Get a solid pair of rainboots.
When someone is talking, don’t just wait for your turn. If you’re itching to speak, you’re not listening.
If you have nothing to say, you don’t have to say anything. It’s OK to be silent. Silence is just silence. Learn to be comfortable with it.
Be interested in other people and remember details about them. For example, if a colleague or their kids have been unwell recently, check in. If they like taking photos of the moon, ask if they’ve taken any new ones.
See a therapist if you need to.
Learn to be better at validating. It can help you build and show empathy, and to connect with others. You can become better at conversations.
If you want to vent or disclose something, ask if it’s OK to share first. Sometimes the other person isn’t up for hearing a big rant or life story right now.
Sometimes it’s worth taking a pay cut for job security.
Apologise when you’ve done something wrong. Be sincere and work towards actual change.
If someone is tailgating you, let them pass where possible. Don’t speed up, don’t brake check. It’s not your job to teach them a lesson in slowing down. Your safety is at risk. Let them pass.

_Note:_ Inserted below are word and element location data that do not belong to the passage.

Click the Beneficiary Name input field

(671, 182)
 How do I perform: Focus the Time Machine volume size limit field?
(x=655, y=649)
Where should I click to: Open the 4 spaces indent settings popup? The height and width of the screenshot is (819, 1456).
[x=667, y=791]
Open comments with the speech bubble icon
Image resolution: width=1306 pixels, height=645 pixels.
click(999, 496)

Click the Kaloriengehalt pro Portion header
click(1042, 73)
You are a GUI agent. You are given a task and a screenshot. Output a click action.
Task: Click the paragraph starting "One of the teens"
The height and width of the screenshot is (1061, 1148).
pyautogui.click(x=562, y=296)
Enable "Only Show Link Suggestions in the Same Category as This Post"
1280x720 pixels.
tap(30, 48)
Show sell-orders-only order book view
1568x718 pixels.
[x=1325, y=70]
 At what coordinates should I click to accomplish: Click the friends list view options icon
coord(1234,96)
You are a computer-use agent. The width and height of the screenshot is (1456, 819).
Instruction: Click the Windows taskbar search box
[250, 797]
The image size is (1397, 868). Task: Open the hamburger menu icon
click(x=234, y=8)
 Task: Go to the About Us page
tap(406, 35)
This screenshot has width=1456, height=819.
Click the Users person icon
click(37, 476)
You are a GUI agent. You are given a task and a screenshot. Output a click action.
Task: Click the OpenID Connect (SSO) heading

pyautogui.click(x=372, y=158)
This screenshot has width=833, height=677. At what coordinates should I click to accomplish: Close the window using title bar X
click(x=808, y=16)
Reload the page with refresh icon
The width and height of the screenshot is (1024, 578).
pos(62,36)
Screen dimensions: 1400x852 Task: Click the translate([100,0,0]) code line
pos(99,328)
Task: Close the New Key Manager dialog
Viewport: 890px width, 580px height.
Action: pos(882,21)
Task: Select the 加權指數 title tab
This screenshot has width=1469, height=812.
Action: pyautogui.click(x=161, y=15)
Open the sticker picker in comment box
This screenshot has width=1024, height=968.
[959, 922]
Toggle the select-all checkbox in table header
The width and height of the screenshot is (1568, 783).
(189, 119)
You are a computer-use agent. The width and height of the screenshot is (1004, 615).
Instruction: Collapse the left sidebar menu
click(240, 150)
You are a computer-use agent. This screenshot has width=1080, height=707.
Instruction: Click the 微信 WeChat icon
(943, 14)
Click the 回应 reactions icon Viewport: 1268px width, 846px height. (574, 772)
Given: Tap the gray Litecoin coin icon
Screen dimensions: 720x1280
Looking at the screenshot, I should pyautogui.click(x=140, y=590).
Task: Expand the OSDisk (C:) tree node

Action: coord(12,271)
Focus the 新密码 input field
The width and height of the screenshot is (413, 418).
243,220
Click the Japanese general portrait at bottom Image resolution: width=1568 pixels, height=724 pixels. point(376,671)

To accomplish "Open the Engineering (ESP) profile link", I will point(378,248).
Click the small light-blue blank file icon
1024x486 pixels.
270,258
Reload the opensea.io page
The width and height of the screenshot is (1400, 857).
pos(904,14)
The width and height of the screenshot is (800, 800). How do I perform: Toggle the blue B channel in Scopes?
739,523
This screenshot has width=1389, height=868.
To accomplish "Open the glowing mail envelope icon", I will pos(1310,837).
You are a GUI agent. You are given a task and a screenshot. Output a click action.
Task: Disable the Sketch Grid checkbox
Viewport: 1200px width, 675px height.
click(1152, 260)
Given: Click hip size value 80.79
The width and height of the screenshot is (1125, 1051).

Avoid giving The Finger to drivers who make you angry. You don’t know how they’ll react. It’s not worth it.
Use sunscreen and regularly reapply. You can still get sunburn through a window and when it’s cloudy.
Wash your face before bed. Avoid hot water because that can dry your skin.
Do not steep green tea in boiling water. It will burn and become bitter. Use cooler water. Trust me. It will blow your mind how much better green tea tastes when you don’t boil the shit out of it.